In my last blog I examined the way some of the interviewees in this Philadelphia Inquirer article revealed a prevalent mental model of people in poverty in the United States. But the article also briefly mentions another issue that I think it is vital to discuss further.
The question raised by the article is whether the offer of free minutes to customers in poverty is done in order to increase profits and exploit the poor. I am not going to judge if this is philanthropy or exploitation or some mutant combination of both- but it certainly deserves a very close look. Blanket judgments of groups and individuals just don’t reduce poverty. That being said, investigating exploitation by certain groups in the private sector is an ongoing dialogue that must take place because the private sector holds massive power and influence. Everyone hears the private sector. This voice often results in policy change and huge tipping points within world economies.

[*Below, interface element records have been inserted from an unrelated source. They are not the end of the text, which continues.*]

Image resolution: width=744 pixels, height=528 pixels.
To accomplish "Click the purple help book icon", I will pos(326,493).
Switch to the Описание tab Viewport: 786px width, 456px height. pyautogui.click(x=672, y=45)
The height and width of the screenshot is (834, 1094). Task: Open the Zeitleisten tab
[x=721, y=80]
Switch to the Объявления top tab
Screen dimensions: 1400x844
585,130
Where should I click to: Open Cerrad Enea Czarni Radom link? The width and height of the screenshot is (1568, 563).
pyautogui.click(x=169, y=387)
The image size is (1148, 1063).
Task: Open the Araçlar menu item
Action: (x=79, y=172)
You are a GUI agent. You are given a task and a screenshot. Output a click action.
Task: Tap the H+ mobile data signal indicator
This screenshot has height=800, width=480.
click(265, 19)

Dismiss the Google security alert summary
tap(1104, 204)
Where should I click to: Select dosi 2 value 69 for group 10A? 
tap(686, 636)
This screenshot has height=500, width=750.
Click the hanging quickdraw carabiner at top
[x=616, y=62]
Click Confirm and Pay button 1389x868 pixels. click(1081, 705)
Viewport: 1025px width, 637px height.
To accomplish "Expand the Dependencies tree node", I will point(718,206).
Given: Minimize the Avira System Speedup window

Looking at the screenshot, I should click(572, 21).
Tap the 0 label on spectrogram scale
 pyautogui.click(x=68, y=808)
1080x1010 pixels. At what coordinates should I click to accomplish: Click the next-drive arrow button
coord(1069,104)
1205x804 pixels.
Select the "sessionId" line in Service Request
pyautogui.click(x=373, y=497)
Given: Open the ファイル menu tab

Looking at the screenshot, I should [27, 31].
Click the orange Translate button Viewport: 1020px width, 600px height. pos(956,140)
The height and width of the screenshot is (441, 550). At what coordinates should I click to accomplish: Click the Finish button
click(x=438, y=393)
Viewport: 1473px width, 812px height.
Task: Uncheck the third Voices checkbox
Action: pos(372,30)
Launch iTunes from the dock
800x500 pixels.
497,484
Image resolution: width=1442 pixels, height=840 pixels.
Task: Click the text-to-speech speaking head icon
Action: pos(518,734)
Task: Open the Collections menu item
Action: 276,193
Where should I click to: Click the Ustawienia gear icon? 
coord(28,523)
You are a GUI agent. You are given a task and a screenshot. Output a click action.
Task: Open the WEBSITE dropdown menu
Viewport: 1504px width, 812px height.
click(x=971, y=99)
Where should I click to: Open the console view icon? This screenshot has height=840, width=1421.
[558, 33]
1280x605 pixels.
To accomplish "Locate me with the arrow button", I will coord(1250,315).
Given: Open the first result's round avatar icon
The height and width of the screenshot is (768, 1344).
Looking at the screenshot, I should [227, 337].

I was asked to present the Bridges concepts to the CEO and VP of a large regional cell phone corporation at a marketing firm in one of the tallest buildings in Chicago. (The cell company was not Chicago based.) The company identified individuals in poverty as their customer base. I was impressed that the CEO wanted more information on systemic community strategies to reduce poverty. In closing, I mentioned that knowing your customer base is good information as long as you do not use it to exploit the customer. It’s a fine line and one to which we should hold ourselves and our corporations accountable. After all, many of our organizations hold people in poverty accountable. So it’s only fair.